Exercise requirements:
How many lines in the listing include the string "computer"? Reply with the number alone.

Input records:
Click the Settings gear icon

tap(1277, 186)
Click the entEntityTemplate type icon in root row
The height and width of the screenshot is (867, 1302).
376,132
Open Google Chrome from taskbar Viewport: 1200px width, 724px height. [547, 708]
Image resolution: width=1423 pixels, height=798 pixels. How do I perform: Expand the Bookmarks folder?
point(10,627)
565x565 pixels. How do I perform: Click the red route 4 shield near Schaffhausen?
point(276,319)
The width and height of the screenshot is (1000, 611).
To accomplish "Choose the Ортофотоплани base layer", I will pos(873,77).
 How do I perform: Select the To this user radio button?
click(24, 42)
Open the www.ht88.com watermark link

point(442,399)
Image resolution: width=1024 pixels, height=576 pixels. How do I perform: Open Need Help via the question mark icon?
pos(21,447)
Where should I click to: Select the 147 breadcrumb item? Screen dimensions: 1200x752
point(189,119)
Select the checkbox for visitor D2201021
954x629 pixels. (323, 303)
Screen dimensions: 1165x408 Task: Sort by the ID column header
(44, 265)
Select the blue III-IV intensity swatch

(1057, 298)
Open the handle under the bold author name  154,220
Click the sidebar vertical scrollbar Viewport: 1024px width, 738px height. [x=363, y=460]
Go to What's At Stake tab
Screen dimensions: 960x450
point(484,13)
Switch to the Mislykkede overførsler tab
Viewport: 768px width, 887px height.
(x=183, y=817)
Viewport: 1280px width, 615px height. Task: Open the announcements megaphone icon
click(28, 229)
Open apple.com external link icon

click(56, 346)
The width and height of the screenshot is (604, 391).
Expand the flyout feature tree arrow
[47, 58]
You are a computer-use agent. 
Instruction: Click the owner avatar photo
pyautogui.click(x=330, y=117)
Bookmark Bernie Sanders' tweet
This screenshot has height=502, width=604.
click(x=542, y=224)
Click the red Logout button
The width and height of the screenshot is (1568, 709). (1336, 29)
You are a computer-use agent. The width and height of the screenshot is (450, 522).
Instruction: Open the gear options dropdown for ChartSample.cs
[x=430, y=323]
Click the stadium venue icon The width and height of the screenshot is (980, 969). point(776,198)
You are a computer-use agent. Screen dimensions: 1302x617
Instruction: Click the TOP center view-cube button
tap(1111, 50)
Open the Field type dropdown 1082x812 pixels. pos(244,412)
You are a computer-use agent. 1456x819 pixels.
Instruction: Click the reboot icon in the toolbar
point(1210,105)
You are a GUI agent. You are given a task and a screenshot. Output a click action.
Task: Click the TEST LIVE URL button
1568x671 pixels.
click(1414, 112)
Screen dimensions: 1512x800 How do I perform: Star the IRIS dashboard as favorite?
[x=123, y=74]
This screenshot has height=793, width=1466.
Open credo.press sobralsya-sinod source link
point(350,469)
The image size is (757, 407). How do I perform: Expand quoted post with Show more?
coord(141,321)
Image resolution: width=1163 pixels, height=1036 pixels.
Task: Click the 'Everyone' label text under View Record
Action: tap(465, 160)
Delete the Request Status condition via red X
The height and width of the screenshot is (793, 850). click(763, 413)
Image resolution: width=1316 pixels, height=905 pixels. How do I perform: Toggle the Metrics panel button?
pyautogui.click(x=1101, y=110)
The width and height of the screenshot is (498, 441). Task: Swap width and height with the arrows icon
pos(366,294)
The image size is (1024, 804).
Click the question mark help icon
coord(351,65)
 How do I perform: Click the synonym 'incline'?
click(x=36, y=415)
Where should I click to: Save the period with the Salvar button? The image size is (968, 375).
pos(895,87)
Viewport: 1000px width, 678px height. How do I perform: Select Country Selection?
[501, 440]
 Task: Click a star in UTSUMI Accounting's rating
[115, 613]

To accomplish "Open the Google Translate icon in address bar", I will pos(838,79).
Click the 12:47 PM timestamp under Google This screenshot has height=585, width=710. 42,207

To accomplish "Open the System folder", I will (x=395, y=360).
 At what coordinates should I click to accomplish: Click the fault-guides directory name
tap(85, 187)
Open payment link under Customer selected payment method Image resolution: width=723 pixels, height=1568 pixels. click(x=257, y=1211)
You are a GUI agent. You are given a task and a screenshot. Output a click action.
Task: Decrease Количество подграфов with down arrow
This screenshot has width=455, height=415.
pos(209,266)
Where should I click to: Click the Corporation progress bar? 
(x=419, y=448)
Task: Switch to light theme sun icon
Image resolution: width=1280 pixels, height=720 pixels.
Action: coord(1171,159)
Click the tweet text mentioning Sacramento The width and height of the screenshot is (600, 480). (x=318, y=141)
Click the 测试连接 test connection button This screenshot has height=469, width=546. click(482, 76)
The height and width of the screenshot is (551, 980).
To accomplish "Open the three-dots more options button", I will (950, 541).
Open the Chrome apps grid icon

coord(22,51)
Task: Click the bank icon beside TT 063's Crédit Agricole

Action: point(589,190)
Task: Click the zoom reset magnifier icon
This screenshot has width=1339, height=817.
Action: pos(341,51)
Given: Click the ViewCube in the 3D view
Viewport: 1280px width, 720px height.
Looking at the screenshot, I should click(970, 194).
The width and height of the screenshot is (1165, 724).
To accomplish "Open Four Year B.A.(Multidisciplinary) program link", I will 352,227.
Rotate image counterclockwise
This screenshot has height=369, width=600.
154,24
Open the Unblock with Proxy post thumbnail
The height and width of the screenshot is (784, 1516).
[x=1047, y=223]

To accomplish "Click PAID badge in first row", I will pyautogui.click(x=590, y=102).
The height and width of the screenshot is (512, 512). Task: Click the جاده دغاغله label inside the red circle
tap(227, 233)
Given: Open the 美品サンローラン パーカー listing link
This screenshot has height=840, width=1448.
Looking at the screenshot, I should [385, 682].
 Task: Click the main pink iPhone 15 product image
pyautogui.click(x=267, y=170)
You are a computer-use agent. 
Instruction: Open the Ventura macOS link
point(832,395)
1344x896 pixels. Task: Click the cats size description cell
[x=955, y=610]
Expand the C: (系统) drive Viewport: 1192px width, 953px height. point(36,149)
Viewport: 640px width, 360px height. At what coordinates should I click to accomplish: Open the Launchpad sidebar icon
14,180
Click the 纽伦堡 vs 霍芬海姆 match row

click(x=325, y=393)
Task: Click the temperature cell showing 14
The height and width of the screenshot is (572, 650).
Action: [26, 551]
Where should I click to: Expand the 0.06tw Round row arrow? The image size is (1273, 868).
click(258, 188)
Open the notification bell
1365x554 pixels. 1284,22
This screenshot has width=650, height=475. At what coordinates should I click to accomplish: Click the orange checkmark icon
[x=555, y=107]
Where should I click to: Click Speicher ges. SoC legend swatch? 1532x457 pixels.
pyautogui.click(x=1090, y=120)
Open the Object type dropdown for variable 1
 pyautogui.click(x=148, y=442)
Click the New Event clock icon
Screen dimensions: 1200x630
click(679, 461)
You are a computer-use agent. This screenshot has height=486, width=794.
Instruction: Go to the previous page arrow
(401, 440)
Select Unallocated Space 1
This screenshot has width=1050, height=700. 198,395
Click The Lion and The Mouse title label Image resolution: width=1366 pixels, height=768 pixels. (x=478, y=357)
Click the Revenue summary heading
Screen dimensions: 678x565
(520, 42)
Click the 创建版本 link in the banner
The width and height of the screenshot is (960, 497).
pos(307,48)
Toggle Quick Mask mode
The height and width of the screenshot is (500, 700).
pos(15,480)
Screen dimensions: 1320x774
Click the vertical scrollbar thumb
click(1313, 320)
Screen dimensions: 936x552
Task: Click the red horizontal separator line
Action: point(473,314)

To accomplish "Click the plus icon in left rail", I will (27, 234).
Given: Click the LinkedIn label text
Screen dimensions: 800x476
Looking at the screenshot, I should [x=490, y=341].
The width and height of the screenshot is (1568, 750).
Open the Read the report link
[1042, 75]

Answer box:
6